Using the records below, give again exactly the lines from the line that contains "Viewport: 1499px width, 812px height." through the line that contains "You are a computer-use agent. 1081x789", both ends included, and only those.

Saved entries
* * * * * * *
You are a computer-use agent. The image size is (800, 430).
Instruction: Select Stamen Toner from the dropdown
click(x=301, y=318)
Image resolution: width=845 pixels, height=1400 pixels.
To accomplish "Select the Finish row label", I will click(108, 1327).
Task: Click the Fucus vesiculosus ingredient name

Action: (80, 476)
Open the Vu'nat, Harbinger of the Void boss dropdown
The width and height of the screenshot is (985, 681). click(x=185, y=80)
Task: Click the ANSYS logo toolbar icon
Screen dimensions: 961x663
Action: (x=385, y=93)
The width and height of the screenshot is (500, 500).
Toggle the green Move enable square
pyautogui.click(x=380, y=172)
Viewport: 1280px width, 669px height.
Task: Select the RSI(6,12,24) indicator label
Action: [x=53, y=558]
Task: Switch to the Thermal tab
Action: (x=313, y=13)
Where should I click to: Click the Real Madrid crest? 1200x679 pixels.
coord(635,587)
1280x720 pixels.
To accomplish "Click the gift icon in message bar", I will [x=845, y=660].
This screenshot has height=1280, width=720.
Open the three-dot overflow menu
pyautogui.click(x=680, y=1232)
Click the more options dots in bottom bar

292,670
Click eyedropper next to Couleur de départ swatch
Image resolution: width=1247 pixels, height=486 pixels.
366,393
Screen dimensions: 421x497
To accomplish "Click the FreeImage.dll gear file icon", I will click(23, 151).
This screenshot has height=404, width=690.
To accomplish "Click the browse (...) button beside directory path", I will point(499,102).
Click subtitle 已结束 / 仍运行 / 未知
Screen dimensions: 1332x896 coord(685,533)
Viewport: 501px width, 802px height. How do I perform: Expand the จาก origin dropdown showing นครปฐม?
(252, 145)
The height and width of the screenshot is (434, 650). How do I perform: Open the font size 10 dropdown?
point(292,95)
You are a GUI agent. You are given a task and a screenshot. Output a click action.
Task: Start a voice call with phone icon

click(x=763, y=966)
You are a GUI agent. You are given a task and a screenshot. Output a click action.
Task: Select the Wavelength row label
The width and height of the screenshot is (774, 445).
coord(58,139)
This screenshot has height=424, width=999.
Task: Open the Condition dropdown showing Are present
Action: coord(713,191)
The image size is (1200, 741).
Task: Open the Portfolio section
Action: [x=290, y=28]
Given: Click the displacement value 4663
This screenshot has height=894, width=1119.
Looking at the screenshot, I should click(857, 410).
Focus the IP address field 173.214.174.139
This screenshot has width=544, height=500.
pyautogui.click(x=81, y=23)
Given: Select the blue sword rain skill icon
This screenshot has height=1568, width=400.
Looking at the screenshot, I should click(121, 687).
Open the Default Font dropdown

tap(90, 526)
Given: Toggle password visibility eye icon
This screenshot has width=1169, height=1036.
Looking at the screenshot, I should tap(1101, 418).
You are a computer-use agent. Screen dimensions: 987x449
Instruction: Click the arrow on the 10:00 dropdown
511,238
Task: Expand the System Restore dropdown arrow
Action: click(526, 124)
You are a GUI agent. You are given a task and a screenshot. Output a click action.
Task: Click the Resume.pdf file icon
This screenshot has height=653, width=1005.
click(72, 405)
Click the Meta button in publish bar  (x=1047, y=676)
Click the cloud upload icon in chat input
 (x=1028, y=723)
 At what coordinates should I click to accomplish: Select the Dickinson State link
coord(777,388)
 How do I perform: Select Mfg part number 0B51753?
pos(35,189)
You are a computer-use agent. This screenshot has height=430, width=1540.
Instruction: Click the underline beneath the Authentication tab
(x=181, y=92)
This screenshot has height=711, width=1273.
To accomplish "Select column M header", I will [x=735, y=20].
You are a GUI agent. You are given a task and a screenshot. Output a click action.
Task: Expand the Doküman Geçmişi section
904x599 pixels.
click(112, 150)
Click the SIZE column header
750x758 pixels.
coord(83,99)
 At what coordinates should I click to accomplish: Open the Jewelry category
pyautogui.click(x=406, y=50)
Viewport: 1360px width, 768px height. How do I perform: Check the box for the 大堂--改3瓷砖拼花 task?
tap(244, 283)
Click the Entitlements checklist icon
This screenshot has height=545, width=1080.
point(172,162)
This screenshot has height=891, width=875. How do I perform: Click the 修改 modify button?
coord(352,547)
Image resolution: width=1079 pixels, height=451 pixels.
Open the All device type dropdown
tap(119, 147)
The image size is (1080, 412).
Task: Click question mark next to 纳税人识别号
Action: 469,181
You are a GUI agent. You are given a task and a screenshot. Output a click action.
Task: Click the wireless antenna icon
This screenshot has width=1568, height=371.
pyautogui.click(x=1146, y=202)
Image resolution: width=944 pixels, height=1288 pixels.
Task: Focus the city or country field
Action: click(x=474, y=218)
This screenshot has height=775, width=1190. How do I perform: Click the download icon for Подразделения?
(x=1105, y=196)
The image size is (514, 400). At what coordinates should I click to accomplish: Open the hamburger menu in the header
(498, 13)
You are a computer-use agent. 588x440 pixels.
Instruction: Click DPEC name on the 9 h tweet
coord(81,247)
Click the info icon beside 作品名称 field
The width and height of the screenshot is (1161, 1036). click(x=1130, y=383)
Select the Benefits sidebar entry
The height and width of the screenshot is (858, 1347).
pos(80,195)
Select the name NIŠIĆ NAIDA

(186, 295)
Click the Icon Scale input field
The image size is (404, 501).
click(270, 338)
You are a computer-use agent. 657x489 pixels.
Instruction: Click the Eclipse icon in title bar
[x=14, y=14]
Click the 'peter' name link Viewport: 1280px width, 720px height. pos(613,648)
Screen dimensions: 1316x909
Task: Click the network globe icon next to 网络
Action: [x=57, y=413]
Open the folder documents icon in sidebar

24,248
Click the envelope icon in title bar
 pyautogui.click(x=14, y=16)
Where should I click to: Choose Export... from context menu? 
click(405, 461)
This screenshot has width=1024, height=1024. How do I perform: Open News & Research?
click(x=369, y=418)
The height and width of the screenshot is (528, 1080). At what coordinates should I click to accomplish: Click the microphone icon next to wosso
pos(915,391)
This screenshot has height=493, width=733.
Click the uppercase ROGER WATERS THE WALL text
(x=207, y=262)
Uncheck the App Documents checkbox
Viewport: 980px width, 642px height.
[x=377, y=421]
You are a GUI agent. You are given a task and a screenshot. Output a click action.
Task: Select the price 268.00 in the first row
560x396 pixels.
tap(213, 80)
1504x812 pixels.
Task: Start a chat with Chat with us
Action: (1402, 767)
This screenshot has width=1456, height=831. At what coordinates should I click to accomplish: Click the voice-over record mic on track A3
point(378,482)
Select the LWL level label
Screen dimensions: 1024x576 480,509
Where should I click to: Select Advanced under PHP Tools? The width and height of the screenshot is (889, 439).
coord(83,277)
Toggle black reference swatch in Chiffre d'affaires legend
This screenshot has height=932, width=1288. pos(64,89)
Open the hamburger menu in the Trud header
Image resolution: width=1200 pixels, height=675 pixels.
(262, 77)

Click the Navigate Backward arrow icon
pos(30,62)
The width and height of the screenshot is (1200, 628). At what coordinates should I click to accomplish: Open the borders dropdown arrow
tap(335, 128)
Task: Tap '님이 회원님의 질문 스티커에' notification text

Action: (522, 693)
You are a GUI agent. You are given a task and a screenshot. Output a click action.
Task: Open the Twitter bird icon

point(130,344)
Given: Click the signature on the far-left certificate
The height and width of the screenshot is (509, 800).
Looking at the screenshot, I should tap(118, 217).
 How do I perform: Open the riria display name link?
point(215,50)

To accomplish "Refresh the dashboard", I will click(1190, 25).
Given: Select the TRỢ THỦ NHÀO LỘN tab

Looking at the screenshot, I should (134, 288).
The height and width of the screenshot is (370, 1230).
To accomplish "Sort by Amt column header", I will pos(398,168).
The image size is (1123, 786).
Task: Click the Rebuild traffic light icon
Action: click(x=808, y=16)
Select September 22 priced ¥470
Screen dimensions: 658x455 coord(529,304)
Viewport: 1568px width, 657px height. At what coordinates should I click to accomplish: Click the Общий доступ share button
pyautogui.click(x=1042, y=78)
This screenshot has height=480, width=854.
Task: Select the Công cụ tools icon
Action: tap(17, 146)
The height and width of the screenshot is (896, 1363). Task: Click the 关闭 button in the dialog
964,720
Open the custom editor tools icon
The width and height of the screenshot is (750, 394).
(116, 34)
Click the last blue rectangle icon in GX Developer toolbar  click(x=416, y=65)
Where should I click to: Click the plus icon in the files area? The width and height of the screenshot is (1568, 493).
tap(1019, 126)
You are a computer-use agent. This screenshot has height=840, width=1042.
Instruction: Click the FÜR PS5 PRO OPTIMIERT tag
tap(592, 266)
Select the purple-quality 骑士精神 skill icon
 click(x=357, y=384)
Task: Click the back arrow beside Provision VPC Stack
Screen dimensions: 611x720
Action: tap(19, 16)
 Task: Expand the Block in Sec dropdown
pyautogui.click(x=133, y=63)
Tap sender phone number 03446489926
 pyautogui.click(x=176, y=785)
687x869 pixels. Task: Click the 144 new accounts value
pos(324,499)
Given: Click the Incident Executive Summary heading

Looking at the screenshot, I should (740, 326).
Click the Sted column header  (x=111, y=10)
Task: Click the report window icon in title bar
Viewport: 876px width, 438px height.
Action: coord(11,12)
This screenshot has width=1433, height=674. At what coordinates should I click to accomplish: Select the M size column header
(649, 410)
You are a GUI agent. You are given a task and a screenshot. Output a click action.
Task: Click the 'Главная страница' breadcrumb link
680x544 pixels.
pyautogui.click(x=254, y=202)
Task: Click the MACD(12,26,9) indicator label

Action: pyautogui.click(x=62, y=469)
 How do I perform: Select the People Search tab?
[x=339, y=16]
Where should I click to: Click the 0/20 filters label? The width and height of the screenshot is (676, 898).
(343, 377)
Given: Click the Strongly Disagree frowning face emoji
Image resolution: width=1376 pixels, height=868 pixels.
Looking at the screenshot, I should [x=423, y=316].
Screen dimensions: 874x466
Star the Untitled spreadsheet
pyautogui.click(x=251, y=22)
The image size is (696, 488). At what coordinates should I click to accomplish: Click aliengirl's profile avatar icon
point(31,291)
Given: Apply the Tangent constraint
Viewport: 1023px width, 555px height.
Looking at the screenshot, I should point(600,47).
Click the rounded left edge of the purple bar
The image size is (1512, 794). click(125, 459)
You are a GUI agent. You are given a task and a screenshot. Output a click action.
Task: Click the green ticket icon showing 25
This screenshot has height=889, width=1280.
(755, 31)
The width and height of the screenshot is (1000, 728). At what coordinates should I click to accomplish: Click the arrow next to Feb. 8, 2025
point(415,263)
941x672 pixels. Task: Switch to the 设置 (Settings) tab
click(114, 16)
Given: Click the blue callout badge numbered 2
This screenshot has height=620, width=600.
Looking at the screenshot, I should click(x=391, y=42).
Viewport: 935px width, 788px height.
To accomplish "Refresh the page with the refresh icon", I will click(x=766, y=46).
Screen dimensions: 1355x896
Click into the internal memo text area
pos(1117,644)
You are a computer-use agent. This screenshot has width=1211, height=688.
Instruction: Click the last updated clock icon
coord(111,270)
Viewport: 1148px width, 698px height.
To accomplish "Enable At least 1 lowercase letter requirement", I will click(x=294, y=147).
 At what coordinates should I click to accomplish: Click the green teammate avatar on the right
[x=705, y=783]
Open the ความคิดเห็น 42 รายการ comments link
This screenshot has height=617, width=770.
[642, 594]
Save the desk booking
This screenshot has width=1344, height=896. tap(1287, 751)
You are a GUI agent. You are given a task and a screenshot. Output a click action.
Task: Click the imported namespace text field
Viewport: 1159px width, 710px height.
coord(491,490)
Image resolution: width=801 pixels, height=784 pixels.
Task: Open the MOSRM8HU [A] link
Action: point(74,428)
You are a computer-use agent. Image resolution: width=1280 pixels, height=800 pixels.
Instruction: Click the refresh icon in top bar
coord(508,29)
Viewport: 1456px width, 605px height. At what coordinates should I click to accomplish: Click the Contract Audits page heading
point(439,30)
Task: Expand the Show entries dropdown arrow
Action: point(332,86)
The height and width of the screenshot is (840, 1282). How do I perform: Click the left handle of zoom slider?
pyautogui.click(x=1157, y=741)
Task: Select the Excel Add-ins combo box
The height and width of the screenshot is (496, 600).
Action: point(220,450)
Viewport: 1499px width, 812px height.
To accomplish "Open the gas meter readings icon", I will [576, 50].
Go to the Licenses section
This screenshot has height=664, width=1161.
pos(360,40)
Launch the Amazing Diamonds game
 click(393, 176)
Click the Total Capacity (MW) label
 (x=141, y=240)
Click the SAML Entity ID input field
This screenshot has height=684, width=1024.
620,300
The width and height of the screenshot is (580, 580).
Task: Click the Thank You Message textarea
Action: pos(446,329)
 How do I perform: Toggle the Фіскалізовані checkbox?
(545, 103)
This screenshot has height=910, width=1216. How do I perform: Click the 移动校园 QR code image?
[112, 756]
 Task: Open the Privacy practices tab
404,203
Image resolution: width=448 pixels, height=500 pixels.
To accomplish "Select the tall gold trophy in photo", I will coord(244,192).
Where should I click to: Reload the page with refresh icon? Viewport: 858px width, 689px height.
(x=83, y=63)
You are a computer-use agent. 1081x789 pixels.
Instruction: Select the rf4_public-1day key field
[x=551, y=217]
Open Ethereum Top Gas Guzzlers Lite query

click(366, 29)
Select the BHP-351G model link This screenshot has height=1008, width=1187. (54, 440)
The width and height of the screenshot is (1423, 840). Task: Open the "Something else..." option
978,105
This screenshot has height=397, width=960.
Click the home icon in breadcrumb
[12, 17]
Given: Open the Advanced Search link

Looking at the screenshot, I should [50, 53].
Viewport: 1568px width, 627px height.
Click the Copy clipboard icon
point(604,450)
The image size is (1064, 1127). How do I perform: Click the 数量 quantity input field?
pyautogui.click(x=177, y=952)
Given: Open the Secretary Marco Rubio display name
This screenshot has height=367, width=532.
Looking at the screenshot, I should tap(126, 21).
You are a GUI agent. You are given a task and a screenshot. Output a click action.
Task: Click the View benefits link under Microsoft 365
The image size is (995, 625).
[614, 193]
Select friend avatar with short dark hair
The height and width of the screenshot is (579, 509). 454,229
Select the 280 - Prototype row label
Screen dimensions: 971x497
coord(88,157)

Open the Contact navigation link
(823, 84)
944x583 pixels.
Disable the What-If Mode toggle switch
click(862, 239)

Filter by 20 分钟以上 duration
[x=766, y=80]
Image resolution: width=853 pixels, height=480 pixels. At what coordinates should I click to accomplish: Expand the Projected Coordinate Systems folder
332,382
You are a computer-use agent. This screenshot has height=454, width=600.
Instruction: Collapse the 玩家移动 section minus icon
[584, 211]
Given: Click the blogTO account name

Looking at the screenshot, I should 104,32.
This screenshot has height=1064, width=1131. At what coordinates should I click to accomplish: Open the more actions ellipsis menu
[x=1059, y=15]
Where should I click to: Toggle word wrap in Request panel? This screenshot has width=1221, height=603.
* * * * * * *
* Result
Viewport: 1499px width, 812px height.
To accomplish "Open the gas meter readings icon", I will [576, 50].
Go to the Licenses section
This screenshot has height=664, width=1161.
pos(360,40)
Launch the Amazing Diamonds game
 click(393, 176)
Click the Total Capacity (MW) label
 (x=141, y=240)
Click the SAML Entity ID input field
This screenshot has height=684, width=1024.
620,300
The width and height of the screenshot is (580, 580).
Task: Click the Thank You Message textarea
Action: pos(446,329)
 How do I perform: Toggle the Фіскалізовані checkbox?
(545, 103)
This screenshot has height=910, width=1216. How do I perform: Click the 移动校园 QR code image?
[112, 756]
 Task: Open the Privacy practices tab
404,203
Image resolution: width=448 pixels, height=500 pixels.
To accomplish "Select the tall gold trophy in photo", I will coord(244,192).
Where should I click to: Reload the page with refresh icon? Viewport: 858px width, 689px height.
(x=83, y=63)
You are a computer-use agent. 1081x789 pixels.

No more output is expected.